-- Start RECORDS PROVIDED --

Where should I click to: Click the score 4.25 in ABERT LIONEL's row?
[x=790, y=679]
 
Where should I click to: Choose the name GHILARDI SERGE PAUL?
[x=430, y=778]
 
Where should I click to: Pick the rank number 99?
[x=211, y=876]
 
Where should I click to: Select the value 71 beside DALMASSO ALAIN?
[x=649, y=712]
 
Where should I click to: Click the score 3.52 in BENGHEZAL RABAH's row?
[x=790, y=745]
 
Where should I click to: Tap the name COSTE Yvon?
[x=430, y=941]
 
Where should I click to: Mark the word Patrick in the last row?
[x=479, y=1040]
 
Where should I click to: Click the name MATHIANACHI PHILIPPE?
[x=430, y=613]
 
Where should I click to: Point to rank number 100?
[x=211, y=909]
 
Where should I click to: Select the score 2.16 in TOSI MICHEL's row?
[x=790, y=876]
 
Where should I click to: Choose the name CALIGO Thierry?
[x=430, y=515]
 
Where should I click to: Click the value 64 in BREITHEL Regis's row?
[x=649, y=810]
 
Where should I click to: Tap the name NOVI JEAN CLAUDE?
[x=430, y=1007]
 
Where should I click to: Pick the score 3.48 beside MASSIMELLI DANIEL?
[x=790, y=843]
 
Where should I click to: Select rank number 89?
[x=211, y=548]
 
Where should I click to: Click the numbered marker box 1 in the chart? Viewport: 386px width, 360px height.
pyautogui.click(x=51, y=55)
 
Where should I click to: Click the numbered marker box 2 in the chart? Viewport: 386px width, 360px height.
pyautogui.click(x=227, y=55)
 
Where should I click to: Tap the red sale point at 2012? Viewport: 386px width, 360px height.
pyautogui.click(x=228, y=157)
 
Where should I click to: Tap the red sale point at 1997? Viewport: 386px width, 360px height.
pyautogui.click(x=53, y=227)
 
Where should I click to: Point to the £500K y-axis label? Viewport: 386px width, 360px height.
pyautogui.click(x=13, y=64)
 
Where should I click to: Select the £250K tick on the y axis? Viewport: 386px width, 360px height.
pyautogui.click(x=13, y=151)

-- End RECORDS PROVIDED --

-- TASK OBJECTIVE --
Copy out every one of the records above word for word, with nothing changed.

-- IN RESPONSE --
Where should I click to: Click the score 4.25 in ABERT LIONEL's row?
[x=790, y=679]
 
Where should I click to: Choose the name GHILARDI SERGE PAUL?
[x=430, y=778]
 
Where should I click to: Pick the rank number 99?
[x=211, y=876]
 
Where should I click to: Select the value 71 beside DALMASSO ALAIN?
[x=649, y=712]
 
Where should I click to: Click the score 3.52 in BENGHEZAL RABAH's row?
[x=790, y=745]
 
Where should I click to: Tap the name COSTE Yvon?
[x=430, y=941]
 
Where should I click to: Mark the word Patrick in the last row?
[x=479, y=1040]
 
Where should I click to: Click the name MATHIANACHI PHILIPPE?
[x=430, y=613]
 
Where should I click to: Point to rank number 100?
[x=211, y=909]
 
Where should I click to: Select the score 2.16 in TOSI MICHEL's row?
[x=790, y=876]
 
Where should I click to: Choose the name CALIGO Thierry?
[x=430, y=515]
 
Where should I click to: Click the value 64 in BREITHEL Regis's row?
[x=649, y=810]
 
Where should I click to: Tap the name NOVI JEAN CLAUDE?
[x=430, y=1007]
 
Where should I click to: Pick the score 3.48 beside MASSIMELLI DANIEL?
[x=790, y=843]
 
Where should I click to: Select rank number 89?
[x=211, y=548]
 
Where should I click to: Click the numbered marker box 1 in the chart? Viewport: 386px width, 360px height.
pyautogui.click(x=51, y=55)
 
Where should I click to: Click the numbered marker box 2 in the chart? Viewport: 386px width, 360px height.
pyautogui.click(x=227, y=55)
 
Where should I click to: Tap the red sale point at 2012? Viewport: 386px width, 360px height.
pyautogui.click(x=228, y=157)
 
Where should I click to: Tap the red sale point at 1997? Viewport: 386px width, 360px height.
pyautogui.click(x=53, y=227)
 
Where should I click to: Point to the £500K y-axis label? Viewport: 386px width, 360px height.
pyautogui.click(x=13, y=64)
 
Where should I click to: Select the £250K tick on the y axis? Viewport: 386px width, 360px height.
pyautogui.click(x=13, y=151)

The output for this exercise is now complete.